Why??? they were not good?? or what?
Maybe because we dit a research and testing for about a half year to find the right combination, copycats just copy and trow it on the market without research and testing to make max profit without labor cost
so it is not possible to put those wiredampers on a cinestar?
Look at the picture and you see that that is no option because we designed it around our own frame.
what is this thing tha tou have secure with clips..?? a big damper?
The protection dome
Pavlos first all of the standard questions. Props balanced, aligned, camera balanced on the gimbal without the belts, overall copter COG checked in MKTools? Then the gains you are using.
A suggestion in general. Unless you show a steady shot for about 10 seconds, i.e. not tilting panning going on, it's a bit hard to analyze the video since there are all of the other movements happening.
Mario looking forward to seeing some video with the wiredampers from the Sony with BOSS turned off since with it turned on it would mask some of the vibration and a lot of folks don't have image stabilization on their lens that they fly.
Deal Gary, but not maiden it yet so it will take some time.
This was a shoot with the hexa with wiredampers, camera GH2 on PH-AV130 with the picloc Pro, for sure the CS3 with the Radian's will better this.
The maiden will be any day now
Mario, that is one sexy beast!
Do you plan to make it available for sale in the US? What's the price for the frame? And are you using MK electronics? And what camera gimbal?
Looks like a ZeroUAV GPS on the top... guessing they are going with the Y6 FC from them.
Like josh said, this one is using the YS-X6 FC but the frame also support standard DJI and MK FC's, no MK ESC's though, they are to weak for this kind of power (33,6Kg total lift), mount is the CS3/Radian3, it's designed for lifting RED Epic camera's.
Whoa....that's 74 pounds in Fahrenheit....
Don't tell the FAA.
What is a good starting gain for the Sony 730 for pan / roll and tilt on the CS3 whit the Radian's?
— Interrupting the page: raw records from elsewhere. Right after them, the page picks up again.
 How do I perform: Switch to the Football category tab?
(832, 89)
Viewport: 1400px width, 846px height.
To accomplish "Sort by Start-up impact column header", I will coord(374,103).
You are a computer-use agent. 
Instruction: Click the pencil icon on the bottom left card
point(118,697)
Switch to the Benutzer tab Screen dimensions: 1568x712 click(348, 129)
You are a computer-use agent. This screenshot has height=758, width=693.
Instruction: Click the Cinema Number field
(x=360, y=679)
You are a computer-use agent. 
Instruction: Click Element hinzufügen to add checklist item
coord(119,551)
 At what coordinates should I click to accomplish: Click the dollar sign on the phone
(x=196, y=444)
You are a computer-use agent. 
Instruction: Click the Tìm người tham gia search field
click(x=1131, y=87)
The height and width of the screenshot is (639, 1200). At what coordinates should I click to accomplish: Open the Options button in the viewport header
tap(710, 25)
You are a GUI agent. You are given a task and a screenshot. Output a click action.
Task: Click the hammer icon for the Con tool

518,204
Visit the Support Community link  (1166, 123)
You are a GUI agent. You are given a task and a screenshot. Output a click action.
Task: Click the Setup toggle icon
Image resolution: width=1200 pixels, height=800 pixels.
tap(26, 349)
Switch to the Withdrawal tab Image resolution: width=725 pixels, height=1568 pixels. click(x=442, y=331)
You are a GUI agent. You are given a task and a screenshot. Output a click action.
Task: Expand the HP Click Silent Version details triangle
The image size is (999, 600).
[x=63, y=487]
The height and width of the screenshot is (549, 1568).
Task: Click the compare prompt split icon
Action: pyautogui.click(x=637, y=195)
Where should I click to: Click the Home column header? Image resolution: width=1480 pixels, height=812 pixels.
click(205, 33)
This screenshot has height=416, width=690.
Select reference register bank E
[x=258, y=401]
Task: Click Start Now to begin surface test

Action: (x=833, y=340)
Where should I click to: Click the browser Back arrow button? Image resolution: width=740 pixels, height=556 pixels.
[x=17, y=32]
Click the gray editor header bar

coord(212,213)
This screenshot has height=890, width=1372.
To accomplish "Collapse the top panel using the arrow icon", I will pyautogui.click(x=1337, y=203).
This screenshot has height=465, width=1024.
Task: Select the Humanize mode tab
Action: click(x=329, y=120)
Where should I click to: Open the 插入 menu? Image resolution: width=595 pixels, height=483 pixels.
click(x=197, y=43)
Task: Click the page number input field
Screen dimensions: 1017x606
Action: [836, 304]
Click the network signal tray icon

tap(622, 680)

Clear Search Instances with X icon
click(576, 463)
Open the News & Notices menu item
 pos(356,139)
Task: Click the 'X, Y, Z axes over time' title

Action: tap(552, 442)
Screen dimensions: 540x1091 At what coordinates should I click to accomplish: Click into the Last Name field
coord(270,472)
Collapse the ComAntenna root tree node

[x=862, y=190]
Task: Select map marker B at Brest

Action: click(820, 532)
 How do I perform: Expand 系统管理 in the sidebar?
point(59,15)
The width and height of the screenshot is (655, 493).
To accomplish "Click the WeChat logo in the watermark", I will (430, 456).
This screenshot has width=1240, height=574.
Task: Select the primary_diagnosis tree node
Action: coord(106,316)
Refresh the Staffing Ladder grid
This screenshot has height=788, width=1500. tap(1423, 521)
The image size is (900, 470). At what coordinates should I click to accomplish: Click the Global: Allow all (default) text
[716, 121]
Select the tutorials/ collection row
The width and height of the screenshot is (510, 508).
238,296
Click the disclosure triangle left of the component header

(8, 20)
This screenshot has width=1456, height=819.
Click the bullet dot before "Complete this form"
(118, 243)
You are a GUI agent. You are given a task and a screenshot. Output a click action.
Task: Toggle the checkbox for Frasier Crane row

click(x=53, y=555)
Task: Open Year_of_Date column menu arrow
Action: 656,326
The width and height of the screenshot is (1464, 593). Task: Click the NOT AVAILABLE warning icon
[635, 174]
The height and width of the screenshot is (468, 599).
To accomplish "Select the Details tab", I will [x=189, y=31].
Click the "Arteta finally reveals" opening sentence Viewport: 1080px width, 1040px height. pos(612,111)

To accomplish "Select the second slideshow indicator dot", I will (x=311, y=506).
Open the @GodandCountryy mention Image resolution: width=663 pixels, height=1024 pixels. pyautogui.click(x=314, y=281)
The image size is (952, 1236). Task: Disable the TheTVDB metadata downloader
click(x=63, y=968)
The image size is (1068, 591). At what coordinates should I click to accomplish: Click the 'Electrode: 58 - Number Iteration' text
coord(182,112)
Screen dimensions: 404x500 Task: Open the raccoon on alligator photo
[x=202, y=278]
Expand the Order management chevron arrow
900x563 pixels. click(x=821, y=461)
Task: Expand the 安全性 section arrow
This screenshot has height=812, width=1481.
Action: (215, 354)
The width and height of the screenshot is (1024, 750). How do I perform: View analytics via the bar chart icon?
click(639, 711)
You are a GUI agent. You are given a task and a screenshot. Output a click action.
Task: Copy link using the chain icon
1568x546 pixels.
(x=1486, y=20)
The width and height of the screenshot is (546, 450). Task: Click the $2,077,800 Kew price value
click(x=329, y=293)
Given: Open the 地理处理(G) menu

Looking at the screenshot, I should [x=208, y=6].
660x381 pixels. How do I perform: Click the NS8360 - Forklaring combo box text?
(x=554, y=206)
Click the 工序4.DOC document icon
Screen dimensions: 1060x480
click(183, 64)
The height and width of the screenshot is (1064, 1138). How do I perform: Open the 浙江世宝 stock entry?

It depends on many factors such as mass of the camera, balancing, etc. If we are still talking about the CX760, Id start at the defaults and move up if you see any kind of lag in the movement. With the BOSS stabilization you'll find a wide range of gains are possible. Tuning cameras without stabilization is will take a little more fine tuning.
Ok default it is, but pan is on default and slowly drifting when I hang the copter with rope's on the sealing, is this normal or must I raise the gain?
The Radians calibrate for the first 2 or 3 seconds on power up. During this time they have to be stable. If you hang the gimbal and then power up the Radians you will get movement. So.. Yes.. this is normal if you powered up the Radians while they werent perfectly still. Power up on the table/floor and then hang the gimbal.
Thank's, didn't know that.
Maiden of the Kratos, Radian's are looking good, roll need some tuning though.
YS-X6 and radian's all on default so nothing is tuned yet.
Mario, this is Josh Kornoff from Allied Drones. We have never met, so I am surprised and highly offended that you would say something like this about another organization. Why would you say something like this?
1. The Live Wire mount works/worked very well. We no longer manufacture it for a multitude of reasons, none of which have anything to finding the "right combination" as you say. This couldn't be further from the truth.
2. We do not "copy" other peoples designs, thank you. The basic wire rope isolator has been around for a very long time here in Hollywood and can be found on practically any good hothead camera mount I have used for the past 15 years. This concept is nothing new. I apologize directly to you if you are the original inventor of this great style of isolator! They work great!
In the future, I hope you would be less quick to offer your insight into other peoples business and concentrate instead on improving your own work.